Starting at the line that contains "Describe the element" and going through the end of the records, rewrite those lines with "screenshot" renamed to "capture" and all else unchanged. Leave the pictures out.

Document and screenshot pointing records:
--- --- ---
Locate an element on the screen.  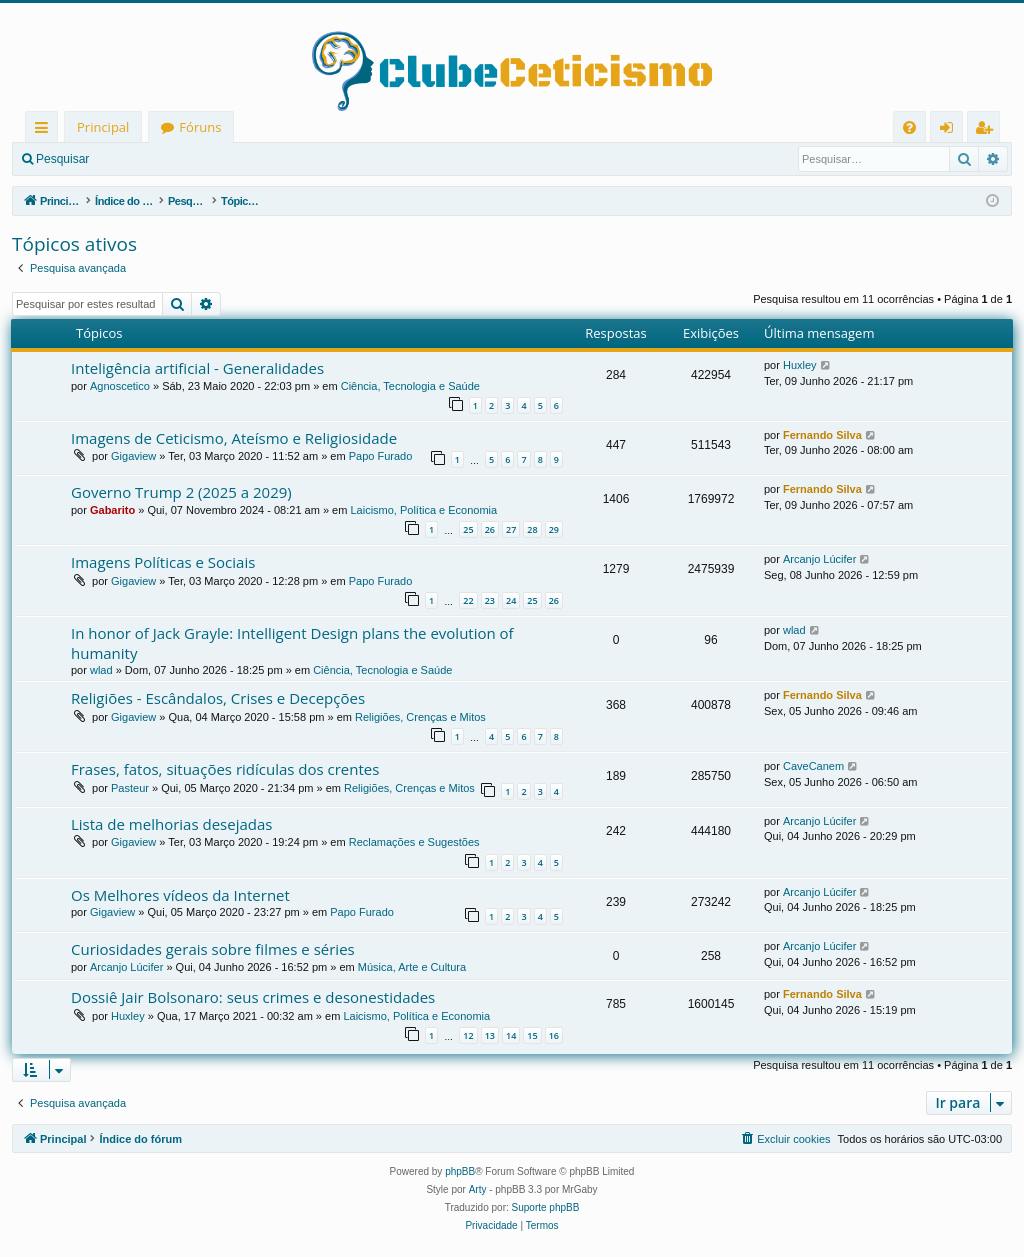
23 is located at coordinates (490, 600).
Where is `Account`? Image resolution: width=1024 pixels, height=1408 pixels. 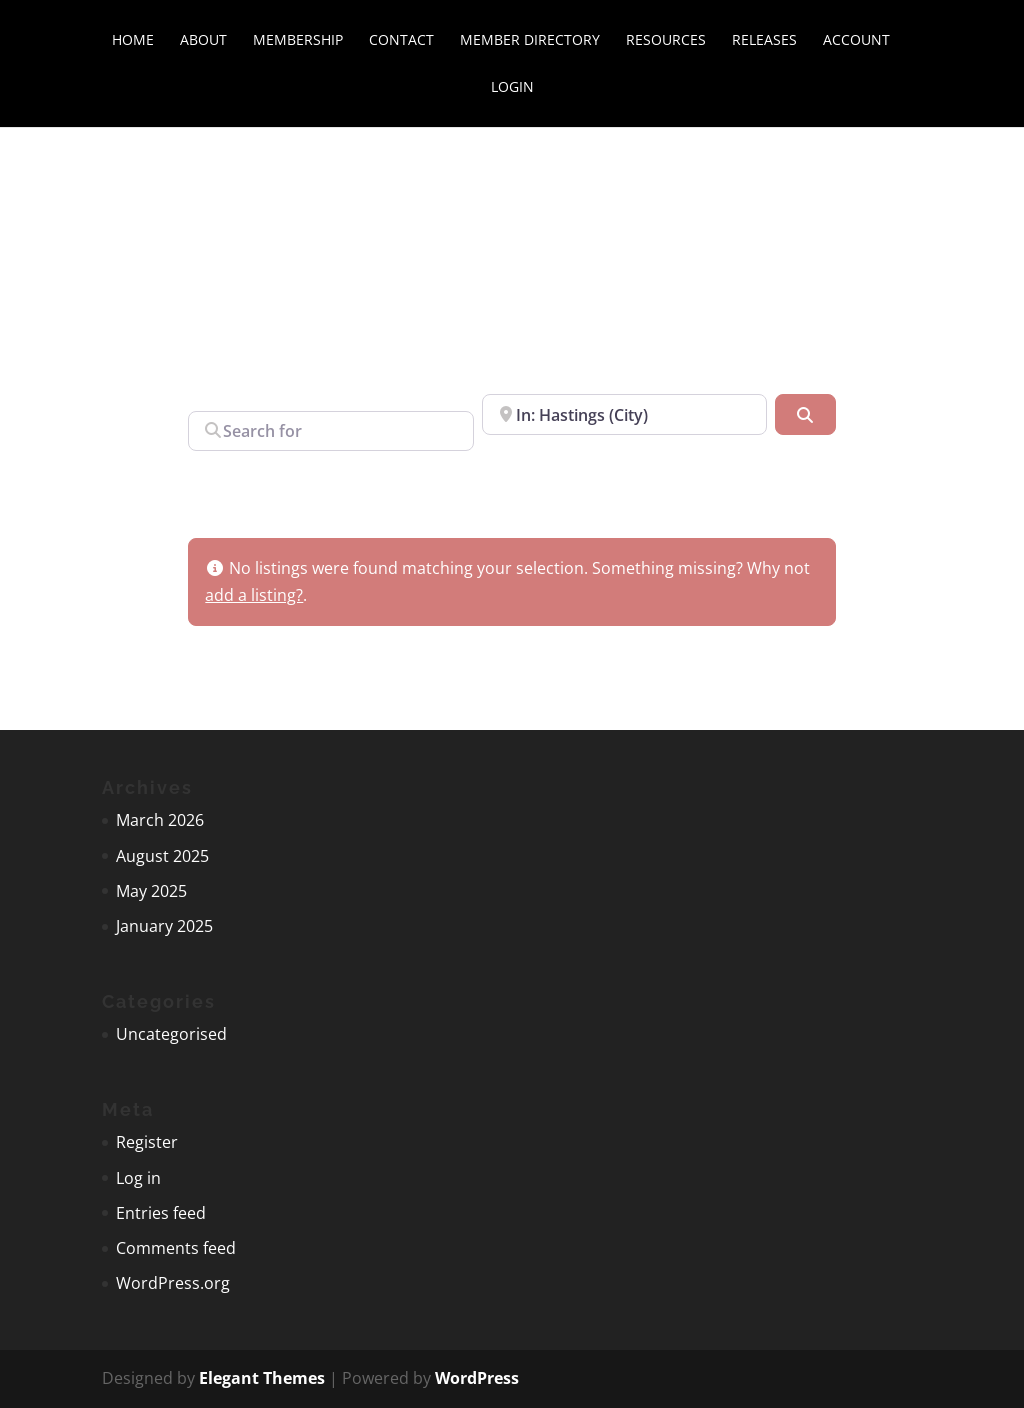 Account is located at coordinates (856, 41).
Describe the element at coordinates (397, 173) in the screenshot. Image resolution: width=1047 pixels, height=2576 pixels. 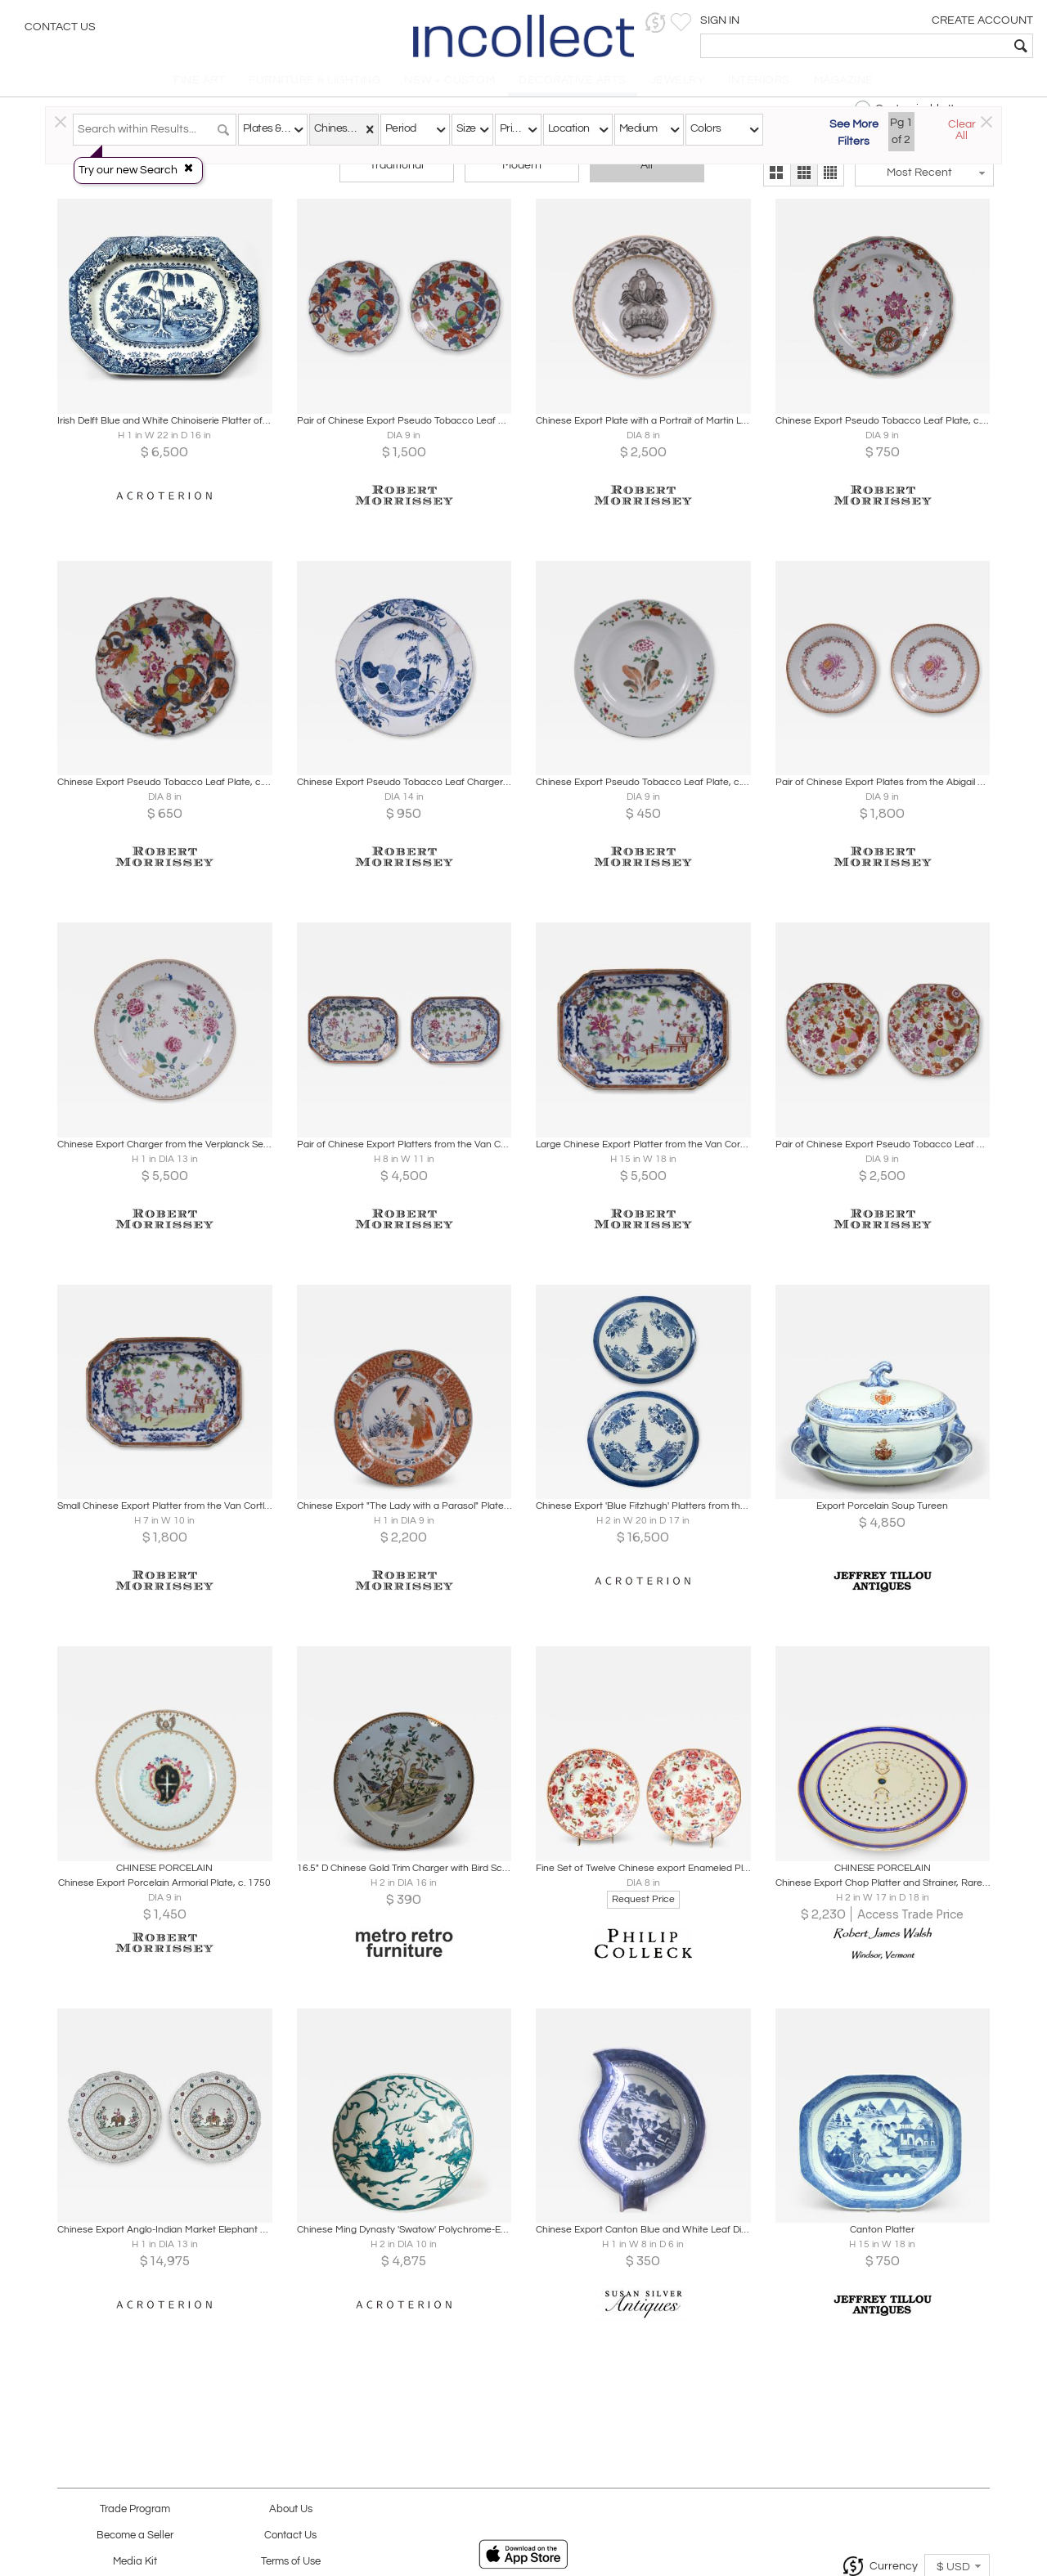
I see `Traditional` at that location.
--- --- ---
Task response
Describe the element at coordinates (397, 173) in the capture. Image resolution: width=1047 pixels, height=2576 pixels. 
I see `Traditional` at that location.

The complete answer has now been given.